Manitoba students' lousy performance in math will be reviewed by the Winnipeg School Division.
Internal staff will see if the division's cherished comprehensive assessment program is robbing students of crucial classroom time.
And as for sweeping plans to acknowledge the impact of residential schools -- WSD trustees weren't very eager Monday night to jump into that issue without a lot of study and discussion.
Rookie trustee Mark Wasyliw brought three diverse and potentially controversial motions before the board Monday night, and all three ended up getting bounced to the board's policy program committee.
Wasyliw made an impassioned plea to review and then broaden what's being taught about residential schools into every grade in WSD.
"These were acts that were done in the name of every single Canadian," Wasyliw declared.
He wanted the division to hold a Remembrance Day-style ceremony in every school to formally display Ottawa's formal apology for residential schools.
But the rest of the board wanted to take its time to review what is already being taught.
"How would we handle other groups that came forward who want to commemorate the tragedies in their communities?" asked trustee Mike Babinsky.
Trustee Darlyne Bautista wouldn't approve anything until she's consulted with people directly affected by residential schools.
Bautista said she visited Niji Mahkwa School, where she said aboriginal students and teachers want to celebrate their identity, not be seen as victims.
Wasyliw said he's receiving letters from across Canada, from people who've heard about his proposal, but he agreed the proposals would go to committee.
CAP is the program in which teachers assess students individually on math and reading skills each fall in nursery to Grade 6.
Wasyliw said staff claim it takes 25 minutes per student, no more than 10 hours of classroom time.

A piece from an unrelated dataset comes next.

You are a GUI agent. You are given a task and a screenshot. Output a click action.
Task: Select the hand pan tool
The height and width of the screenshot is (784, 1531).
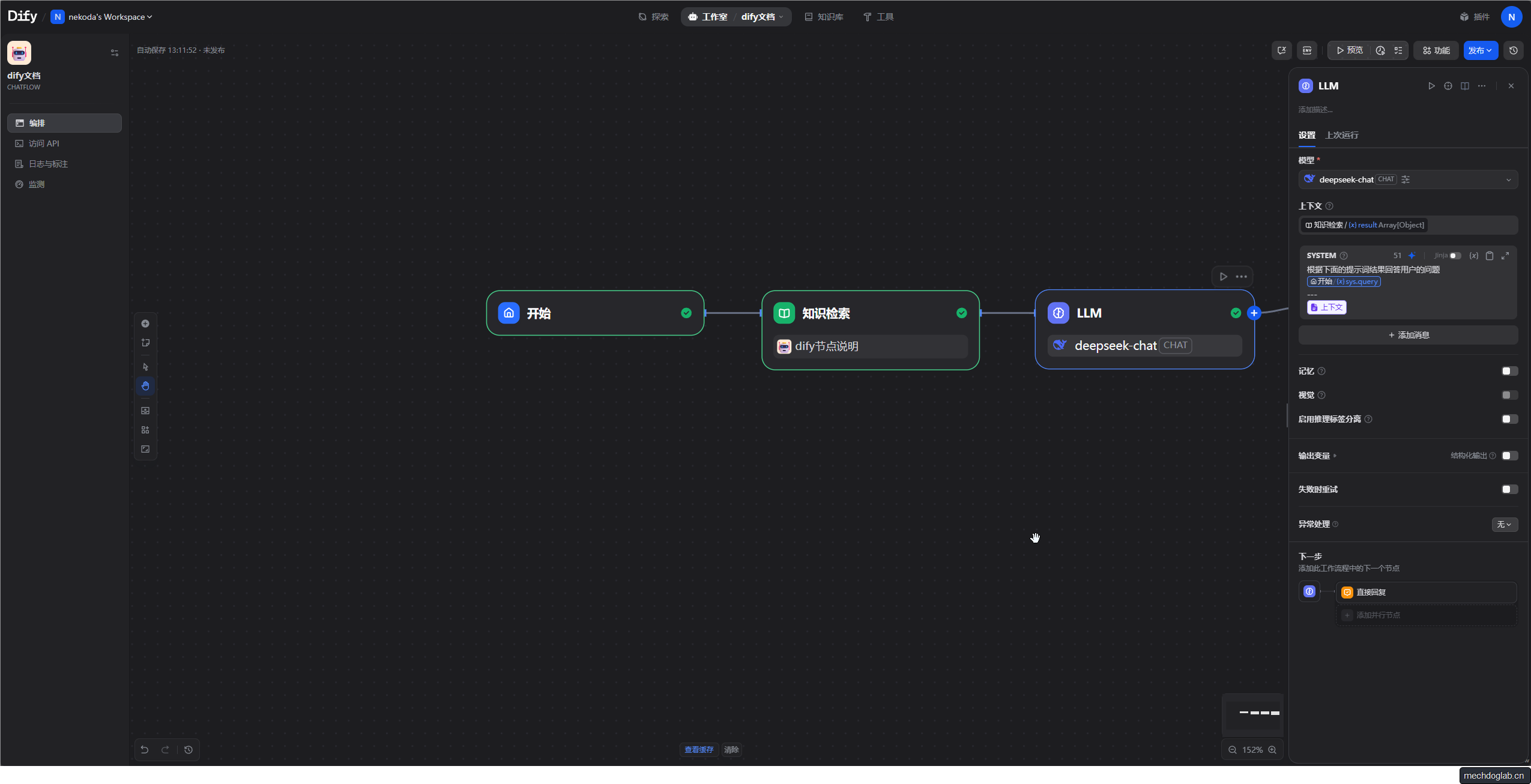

But teachers claim CAP takes three hours per student, or eight weeks of classroom time, he said.
If the teachers are right, "over a seven-year period, you're losing a year of instruction. That's quite shocking," Wasyliw said.
Several years ago, the division threatened to fire the union executive over its criticism of CAP, but a lengthy Manitoba Labour Board hearing sided with the teachers.
WSD needs accurate information from outside auditors, he said: "This program has a bad history. There's a lot of acrimony -- there's mistrust. If we have independent numbers, they're unimpeachable," Wasyliw implored.
The rest of the board, however, was OK with its own staff conducting random samples in September and October and reporting back on how much classroom time CAP takes.
Finally came Wasyliw's call for an investigation into Manitoba students' second-from-the-bottom performance in a 2010 random national math test, including finding out why Ontario and Quebec kids did so well and how WSD can develop a strategic plan to improve math performance here.
"We want to be at the top of these lists," he said.
Board chairwoman Rita Hildahl said the national test was stacked against Manitoba because the test used Ontario and Quebec curricula.
"There is fear-mongering, due to a lack of information," Hildahl said.
Furthermore, she told the board, only Manitoba did not "pull out schools" from taking the test. However, she said later in an interview she could not substantiate that claim and would withdraw it.
Chief Superintendent Pauline Clarke told trustees the administration would prepare a report.